EditorialsBy Matt Bud, Chairman, The FENG

If you went to an interview with a broken arm, I’m pretty sure you would feel the need to explain.

Honestly, sitting there with your arm in a cast, it is hard to imagine a productive discussion taking place until you tell your interviewer how it happened. Was it a skiing accident? Did you trip and fall? Inquiring minds want to know.

On a smaller scale, all of us from time to time don’t seem to see that elephant sitting in the room. The truth is that even if you are only engaging in an email exchange, there can still be that huge creature waiting for some remark by you to explain its existence and reason for being there.

For example, if you live in New York City and apply for a job in California with no relocation, the elephant is why you would consider such an opportunity. Without some simple explanation, your candidacy begs the question as to why you should be considered.

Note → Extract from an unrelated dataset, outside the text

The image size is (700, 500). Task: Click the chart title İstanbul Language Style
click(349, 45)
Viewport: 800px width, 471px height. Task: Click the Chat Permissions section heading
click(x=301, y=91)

Another situation with a slippery slope is when we apply for jobs for which we are “well qualified.” (Notice, I didn’t say overqualified.) There is obviously an elephant sitting in the room, but an answer to this question is one you must answer with great care. Things like: “I don’t want to work as hard.” probably won’t enhance your candidacy. An explanation is needed, but you want to take the time to come up with something that rings true and also makes you a viable candidate.

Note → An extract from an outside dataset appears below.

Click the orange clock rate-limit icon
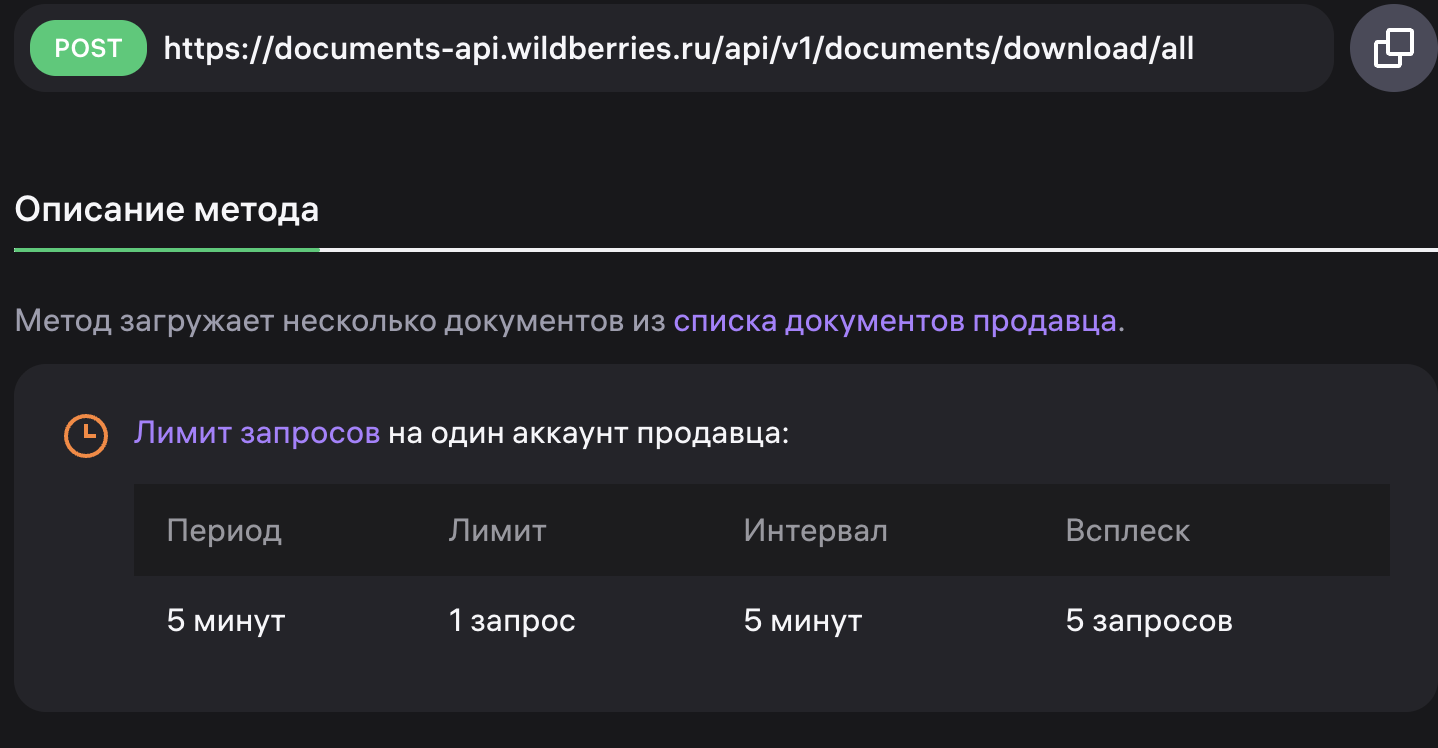Screen dimensions: 1438x748 tap(86, 435)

The most important part of the “elephant sitting in the room” syndrome is that YOU need to be sensitive and be thinking in advance as to what those issues might be in a given situation.

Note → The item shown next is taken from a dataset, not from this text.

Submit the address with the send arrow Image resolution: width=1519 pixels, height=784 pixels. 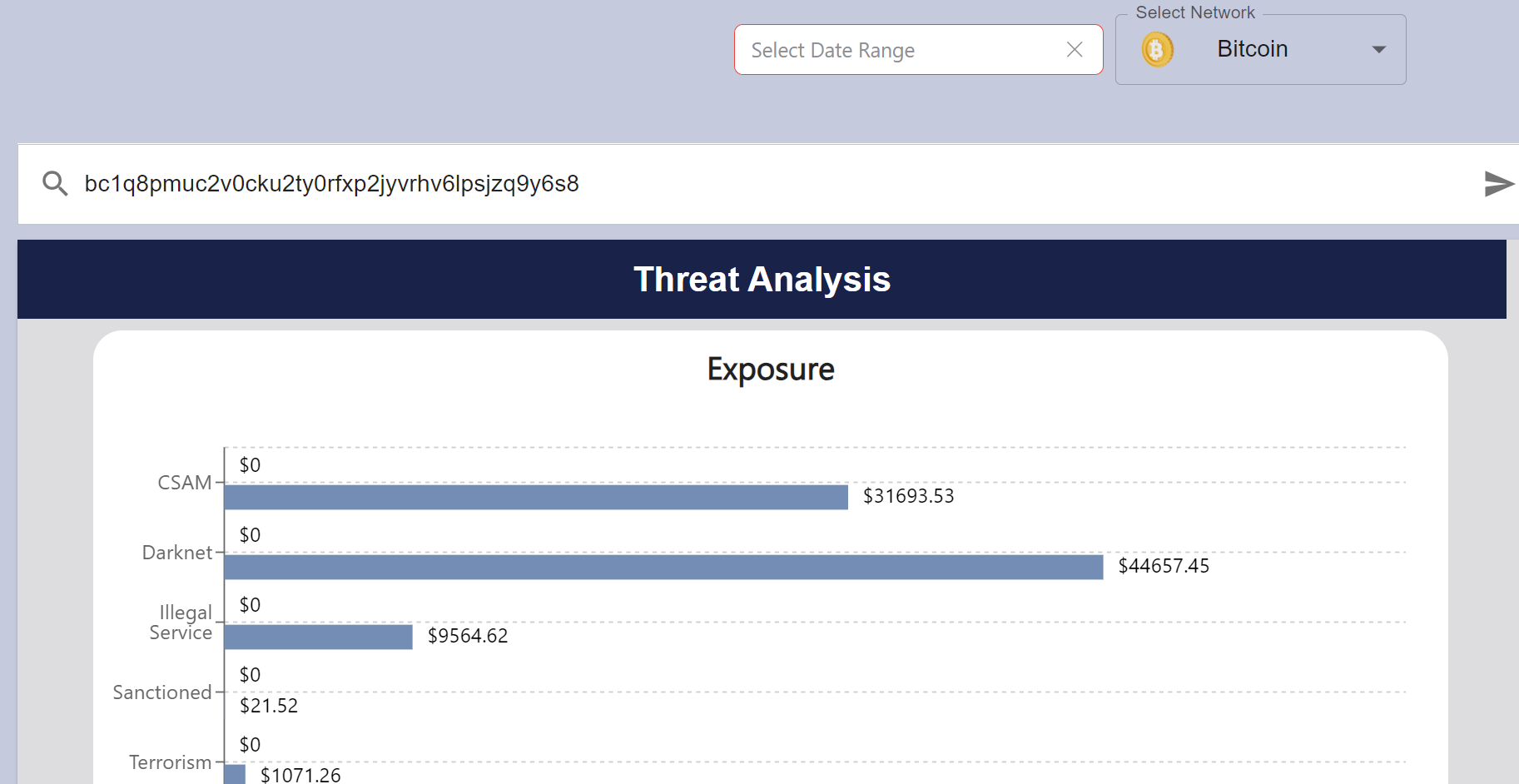1498,183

People tend to be polite. (Okay, not all of them.) They will often times sit there appearing to listen attentively when they are actually looking for an opening to ask their difficult question and not hearing anything you say.

Another very obvious question is why you left your last job. Here the advantage goes to the side which brings it up first. Let’s hope that is you and that you have a 30 second explanation that is true and which solves their problem. The lawyers rule is “question asked, question answered.” Once you have provided a reasonable explanation, they are going to be hard pressed to bring it up again.

Another area for which you should be prepared is if you have been “between jobs” for a significant length of time. Those who have not been unemployed in middle age or later have almost no understanding of how hard it is to find a senior level job and how hard you have to work at it. They don’t seem to have any comprehension and you need to know and understand that, because if you don’t there is the very real possibility they will in some way offend you.

Elephants take up a lot of space and eat a lot of food. Getting them out of the room and out of the way is the only way to prevent them from sitting on YOU.